Nach dem Pressen von Blechtafeln zu Bauteilen traten erhebliche Unterschiede bei der Rückfederung auf (Bild 2). Die Rückfederung macht eine erhebliche Nacharbeit für einen passgenauen Einbau des Bauteils in die Gesamtstruktur des Fahrzeugs notwendig. Dieser Effekt wird stärker, je niedriger der E-Modul-Wert ist.
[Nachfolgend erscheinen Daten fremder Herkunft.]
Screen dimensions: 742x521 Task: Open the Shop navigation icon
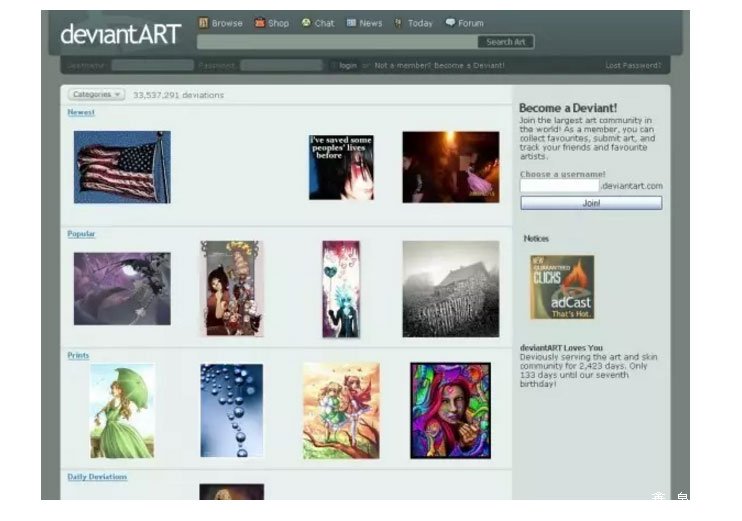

Verursacht wird die unterschiedliche Rückfederung zum Einen durch die Orientierung der Tafeln zu ihrer Walzrichtung und zum Anderen durch die Verringerung des E-Moduls nach der Vorverformung. Bereits eine Vorverformung von 2 % verursacht für ferritische Stähle, z. B. Bake Hardening Stahl, eine Verringerung des Elastizitätswertes um ca. 10 % (Bild 3).
Nach einer Wärmebehandlung bei 170 °C, entsprechend des Lackeinbrennvorgangs der Rohkarosserie, "erholt" sich der E-Modul weitgehend.
Die Ergebnisse dieser umfangreichen Versuchsreihe werden insbesondere für neue, höherfeste Stahlsorten in die Simulation der Automobilhersteller einfließen. Leider kann man dem Wunsch der Automobilindustrie nach weitaus höheren E-Modulen von Stahlsorten bis zu 320.000 MPa derzeit nur mit erheblichem Aufwand im Labormaßstab nachkommen.